For now, though, I'd like to make just a couple of points. First, you'll notice that there's only a negligible variation for us across the different scenarios for 2021, the current year, as the remaining charter market exposure is less than one month on a single 2,200 TEU ship. This high proportion of already contracted revenue days persists through 2022 next year, where we have only 4% or so of our total days open at the moment. The adjusted EBITDA in each scenario of 2022 shows a dramatic increase from the '21 levels.

I'll say that again, with adjusted EBITDA in each scenario showing a dramatic increase from the 2021 levels. And to remind you, every incremental dollar of spot revenue flows straight through to adjusted EBITDA and cash flows. Our second, for historical context, our annual adjusted EBITDA in the year since 2018 merger with Poseidon has been around $160 million. Now we've already exceeded that level in the first nine months of this year, 2021, and we're well-positioned to move dramatically higher once again in 2022 based on our now fully delivered fleet of 65 ships.
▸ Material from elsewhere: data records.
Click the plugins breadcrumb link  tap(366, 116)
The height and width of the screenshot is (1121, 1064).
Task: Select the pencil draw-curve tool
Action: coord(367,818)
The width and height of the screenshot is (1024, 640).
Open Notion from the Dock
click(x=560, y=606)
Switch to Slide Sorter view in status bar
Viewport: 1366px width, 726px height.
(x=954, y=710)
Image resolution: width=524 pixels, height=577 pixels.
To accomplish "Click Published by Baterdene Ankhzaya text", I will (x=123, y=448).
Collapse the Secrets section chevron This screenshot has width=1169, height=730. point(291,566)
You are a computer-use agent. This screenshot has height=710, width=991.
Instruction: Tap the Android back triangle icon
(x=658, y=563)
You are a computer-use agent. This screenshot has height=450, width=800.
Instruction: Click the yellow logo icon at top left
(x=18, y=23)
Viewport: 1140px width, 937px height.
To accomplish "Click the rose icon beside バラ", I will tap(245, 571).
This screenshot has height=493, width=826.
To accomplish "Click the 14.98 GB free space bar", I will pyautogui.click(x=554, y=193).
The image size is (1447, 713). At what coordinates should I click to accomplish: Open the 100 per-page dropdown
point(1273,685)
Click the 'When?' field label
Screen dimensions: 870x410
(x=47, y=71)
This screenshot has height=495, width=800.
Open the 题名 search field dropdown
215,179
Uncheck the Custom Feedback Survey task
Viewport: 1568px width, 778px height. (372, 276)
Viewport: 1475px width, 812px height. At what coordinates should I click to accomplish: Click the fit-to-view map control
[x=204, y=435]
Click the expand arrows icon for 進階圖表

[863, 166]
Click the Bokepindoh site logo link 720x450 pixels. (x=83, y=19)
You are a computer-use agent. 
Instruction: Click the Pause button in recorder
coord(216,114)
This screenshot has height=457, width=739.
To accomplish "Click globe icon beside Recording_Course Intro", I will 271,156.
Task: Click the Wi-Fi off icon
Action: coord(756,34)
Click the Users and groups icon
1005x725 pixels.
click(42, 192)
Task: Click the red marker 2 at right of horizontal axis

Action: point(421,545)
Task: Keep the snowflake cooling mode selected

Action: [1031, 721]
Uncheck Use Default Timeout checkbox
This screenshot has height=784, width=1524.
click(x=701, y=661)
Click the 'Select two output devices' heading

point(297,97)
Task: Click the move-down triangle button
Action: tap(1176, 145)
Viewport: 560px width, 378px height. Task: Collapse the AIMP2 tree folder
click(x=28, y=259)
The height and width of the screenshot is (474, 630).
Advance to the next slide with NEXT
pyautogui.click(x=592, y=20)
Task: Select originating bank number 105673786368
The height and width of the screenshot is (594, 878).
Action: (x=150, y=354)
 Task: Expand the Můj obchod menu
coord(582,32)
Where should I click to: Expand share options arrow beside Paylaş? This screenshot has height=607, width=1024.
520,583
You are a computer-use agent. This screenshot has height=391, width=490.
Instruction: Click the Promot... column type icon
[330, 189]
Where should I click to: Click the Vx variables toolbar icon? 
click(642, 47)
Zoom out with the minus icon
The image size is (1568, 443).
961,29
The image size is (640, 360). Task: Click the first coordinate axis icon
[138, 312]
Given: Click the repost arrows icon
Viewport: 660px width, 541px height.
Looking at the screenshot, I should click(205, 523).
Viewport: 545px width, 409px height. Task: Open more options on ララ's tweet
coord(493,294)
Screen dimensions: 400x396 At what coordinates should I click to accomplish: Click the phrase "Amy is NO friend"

In fact, based solely on those charters already agreed, assuming literally zero revenue from additional stock days, open days, while still assuming opex on all of our fleet, our adjusted EBITDA would be approximately $380 million for 2022 and $272 million in 2023, significantly up on what we were earning before this year. So, this expansion of our cash flow is both transformative and lasting. Moving on to Slide 9, I'll summarize our strategy and focus. We continue to believe that the sweet spot in the market is in existing ships rather than new builds and particularly in the midsize and smaller sections.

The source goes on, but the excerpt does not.